== Input data ==
=======
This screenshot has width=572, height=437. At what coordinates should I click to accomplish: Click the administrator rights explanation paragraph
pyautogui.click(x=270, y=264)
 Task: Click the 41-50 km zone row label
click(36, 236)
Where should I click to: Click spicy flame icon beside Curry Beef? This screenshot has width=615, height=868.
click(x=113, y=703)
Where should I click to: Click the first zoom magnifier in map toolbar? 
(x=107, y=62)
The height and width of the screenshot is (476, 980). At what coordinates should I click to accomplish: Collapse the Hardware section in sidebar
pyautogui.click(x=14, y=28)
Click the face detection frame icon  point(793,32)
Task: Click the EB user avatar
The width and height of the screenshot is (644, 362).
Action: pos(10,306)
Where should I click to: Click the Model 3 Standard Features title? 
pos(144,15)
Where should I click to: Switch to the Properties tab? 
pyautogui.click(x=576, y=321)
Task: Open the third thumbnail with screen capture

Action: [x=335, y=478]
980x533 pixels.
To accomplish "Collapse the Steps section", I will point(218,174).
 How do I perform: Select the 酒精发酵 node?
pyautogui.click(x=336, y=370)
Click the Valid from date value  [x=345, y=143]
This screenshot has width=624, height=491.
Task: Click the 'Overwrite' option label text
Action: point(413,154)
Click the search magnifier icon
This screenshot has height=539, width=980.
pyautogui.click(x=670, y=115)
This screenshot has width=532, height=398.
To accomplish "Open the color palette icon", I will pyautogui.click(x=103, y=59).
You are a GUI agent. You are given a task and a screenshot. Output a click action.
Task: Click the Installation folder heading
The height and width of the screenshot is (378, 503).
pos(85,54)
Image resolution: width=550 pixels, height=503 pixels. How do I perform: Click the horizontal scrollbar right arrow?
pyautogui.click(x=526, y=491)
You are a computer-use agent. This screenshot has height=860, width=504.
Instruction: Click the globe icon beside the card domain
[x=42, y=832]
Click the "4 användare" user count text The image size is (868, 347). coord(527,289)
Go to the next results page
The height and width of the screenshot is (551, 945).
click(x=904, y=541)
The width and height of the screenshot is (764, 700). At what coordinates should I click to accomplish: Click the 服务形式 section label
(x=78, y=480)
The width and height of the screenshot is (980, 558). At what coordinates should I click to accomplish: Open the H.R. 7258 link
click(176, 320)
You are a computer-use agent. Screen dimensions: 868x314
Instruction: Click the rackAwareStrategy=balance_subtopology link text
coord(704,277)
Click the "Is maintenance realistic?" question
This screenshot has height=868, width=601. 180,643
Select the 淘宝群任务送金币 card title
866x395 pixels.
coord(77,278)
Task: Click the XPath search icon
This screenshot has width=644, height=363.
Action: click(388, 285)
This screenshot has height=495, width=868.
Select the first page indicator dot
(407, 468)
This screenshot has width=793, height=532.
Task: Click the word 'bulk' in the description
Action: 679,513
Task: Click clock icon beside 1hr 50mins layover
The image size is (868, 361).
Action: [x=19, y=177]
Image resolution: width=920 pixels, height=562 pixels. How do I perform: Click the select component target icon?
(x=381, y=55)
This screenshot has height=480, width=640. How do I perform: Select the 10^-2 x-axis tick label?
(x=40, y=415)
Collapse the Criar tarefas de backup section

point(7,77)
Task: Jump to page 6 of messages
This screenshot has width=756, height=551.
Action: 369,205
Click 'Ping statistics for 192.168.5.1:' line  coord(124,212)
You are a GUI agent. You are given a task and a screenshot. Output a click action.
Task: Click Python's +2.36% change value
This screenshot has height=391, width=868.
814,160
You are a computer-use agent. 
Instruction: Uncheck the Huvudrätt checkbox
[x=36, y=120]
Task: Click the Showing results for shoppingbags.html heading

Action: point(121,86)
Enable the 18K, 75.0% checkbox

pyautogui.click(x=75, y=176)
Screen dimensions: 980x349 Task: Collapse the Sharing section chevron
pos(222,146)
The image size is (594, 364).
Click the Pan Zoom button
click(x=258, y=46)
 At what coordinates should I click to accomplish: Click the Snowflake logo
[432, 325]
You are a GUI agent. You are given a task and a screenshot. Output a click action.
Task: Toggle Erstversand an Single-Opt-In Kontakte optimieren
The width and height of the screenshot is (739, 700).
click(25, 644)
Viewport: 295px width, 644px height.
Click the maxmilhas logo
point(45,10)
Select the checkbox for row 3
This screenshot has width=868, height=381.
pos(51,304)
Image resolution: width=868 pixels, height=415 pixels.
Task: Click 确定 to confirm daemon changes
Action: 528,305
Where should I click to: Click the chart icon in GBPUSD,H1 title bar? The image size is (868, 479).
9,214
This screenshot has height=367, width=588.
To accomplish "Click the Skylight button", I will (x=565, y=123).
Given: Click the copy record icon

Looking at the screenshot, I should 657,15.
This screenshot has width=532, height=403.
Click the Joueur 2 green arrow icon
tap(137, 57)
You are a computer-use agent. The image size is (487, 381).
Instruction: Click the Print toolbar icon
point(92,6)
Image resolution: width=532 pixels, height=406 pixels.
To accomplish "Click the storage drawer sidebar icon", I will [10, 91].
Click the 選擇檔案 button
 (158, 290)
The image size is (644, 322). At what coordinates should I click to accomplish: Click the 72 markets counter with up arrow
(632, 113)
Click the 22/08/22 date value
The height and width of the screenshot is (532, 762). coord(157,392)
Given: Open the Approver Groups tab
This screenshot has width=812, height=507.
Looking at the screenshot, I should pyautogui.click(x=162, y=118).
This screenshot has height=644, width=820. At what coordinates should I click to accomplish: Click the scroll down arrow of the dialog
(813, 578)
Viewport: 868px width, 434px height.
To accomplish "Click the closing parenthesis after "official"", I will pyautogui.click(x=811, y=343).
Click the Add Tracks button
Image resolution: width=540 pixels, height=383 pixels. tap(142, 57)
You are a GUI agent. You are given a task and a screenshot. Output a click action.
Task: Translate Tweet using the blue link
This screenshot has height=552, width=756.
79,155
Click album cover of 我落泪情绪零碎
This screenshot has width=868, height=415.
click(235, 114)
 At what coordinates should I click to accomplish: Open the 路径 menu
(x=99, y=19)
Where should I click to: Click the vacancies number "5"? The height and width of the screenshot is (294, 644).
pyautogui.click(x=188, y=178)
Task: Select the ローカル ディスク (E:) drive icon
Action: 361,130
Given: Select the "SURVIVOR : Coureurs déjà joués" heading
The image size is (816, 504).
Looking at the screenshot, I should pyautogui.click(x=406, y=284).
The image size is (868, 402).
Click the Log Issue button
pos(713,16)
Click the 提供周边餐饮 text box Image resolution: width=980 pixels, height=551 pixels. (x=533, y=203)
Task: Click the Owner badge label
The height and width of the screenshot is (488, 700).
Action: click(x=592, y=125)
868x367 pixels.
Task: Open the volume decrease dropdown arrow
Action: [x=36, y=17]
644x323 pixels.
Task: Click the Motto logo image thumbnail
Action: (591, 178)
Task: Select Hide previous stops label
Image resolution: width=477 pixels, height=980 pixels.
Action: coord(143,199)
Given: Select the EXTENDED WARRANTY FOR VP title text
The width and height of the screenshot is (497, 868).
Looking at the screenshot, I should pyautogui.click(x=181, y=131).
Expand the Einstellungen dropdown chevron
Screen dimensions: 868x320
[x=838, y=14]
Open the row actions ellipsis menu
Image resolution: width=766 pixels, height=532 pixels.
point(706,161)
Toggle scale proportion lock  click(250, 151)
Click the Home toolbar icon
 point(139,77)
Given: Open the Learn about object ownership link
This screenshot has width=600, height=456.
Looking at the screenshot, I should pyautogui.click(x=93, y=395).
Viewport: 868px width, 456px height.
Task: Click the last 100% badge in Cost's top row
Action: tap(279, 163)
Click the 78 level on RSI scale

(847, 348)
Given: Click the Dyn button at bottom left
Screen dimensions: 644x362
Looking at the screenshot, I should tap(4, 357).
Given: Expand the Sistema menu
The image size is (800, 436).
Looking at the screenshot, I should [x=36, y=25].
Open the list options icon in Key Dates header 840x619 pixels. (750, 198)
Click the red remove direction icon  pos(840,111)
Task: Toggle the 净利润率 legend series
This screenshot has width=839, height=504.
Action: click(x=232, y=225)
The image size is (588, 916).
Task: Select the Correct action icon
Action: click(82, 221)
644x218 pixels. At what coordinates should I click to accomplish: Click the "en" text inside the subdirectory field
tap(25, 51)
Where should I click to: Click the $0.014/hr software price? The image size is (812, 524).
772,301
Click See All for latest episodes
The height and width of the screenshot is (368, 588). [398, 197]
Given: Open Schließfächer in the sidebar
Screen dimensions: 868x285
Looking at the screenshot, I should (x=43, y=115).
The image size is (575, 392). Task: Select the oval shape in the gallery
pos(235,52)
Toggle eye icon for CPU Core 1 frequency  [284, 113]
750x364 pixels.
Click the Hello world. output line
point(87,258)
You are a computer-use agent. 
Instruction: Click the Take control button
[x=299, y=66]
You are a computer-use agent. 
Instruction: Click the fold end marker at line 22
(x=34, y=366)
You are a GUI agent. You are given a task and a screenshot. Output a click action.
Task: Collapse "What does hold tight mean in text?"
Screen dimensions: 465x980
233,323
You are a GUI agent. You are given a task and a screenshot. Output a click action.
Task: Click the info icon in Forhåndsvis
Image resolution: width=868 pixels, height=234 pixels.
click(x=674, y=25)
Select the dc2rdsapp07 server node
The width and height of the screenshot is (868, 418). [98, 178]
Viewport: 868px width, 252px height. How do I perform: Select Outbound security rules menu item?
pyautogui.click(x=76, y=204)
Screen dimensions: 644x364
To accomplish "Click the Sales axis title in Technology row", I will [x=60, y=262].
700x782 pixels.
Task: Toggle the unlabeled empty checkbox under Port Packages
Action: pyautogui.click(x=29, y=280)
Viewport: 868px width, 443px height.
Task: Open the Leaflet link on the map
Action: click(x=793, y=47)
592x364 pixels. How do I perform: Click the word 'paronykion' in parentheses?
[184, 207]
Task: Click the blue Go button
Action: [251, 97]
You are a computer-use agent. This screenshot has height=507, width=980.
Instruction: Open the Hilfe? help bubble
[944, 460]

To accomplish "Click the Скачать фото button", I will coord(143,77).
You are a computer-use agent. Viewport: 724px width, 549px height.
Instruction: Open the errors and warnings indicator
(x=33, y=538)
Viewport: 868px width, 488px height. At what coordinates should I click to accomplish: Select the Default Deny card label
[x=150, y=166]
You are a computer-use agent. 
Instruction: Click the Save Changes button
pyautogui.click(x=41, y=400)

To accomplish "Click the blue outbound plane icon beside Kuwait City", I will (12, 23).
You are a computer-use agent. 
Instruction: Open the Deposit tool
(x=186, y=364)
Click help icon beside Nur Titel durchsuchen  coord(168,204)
=======
== What this task involves ==
From the records above, reproduce exactly the lines from the one with "Task: Select Hide previous stops label" to the one with "Given: Expand the Sistema menu", both included, and no others.

== Answer space ==
Task: Select Hide previous stops label
Image resolution: width=477 pixels, height=980 pixels.
Action: coord(143,199)
Given: Select the EXTENDED WARRANTY FOR VP title text
The width and height of the screenshot is (497, 868).
Looking at the screenshot, I should pyautogui.click(x=181, y=131).
Expand the Einstellungen dropdown chevron
Screen dimensions: 868x320
[x=838, y=14]
Open the row actions ellipsis menu
Image resolution: width=766 pixels, height=532 pixels.
point(706,161)
Toggle scale proportion lock  click(250, 151)
Click the Home toolbar icon
 point(139,77)
Given: Open the Learn about object ownership link
This screenshot has width=600, height=456.
Looking at the screenshot, I should pyautogui.click(x=93, y=395).
Viewport: 868px width, 456px height.
Task: Click the last 100% badge in Cost's top row
Action: tap(279, 163)
Click the 78 level on RSI scale

(847, 348)
Given: Click the Dyn button at bottom left
Screen dimensions: 644x362
Looking at the screenshot, I should tap(4, 357).
Given: Expand the Sistema menu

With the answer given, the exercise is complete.